(Raw records)
-- BEGIN --

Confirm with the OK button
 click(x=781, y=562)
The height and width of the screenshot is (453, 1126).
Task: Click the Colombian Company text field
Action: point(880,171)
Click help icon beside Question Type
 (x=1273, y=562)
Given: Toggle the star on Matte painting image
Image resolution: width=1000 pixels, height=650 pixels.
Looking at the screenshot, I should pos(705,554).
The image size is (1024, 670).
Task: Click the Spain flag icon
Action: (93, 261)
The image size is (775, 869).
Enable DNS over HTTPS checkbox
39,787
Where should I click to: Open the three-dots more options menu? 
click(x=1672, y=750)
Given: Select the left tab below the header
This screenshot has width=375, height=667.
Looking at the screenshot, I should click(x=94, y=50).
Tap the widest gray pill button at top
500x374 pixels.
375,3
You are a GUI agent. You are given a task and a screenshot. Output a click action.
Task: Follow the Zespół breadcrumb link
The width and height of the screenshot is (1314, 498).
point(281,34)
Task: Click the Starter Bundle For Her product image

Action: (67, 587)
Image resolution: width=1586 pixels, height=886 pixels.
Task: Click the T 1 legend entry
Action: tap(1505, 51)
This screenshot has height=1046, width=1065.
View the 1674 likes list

-- END --

The request >> Copy out the lines above word for word, beginning with the line that contains "Given: Select the left tab below the header" and continuing through the end of the lines, including both ends.

Answer in full >>
Given: Select the left tab below the header
This screenshot has width=375, height=667.
Looking at the screenshot, I should click(x=94, y=50).
Tap the widest gray pill button at top
500x374 pixels.
375,3
You are a GUI agent. You are given a task and a screenshot. Output a click action.
Task: Follow the Zespół breadcrumb link
The width and height of the screenshot is (1314, 498).
point(281,34)
Task: Click the Starter Bundle For Her product image

Action: (67, 587)
Image resolution: width=1586 pixels, height=886 pixels.
Task: Click the T 1 legend entry
Action: tap(1505, 51)
This screenshot has height=1046, width=1065.
View the 1674 likes list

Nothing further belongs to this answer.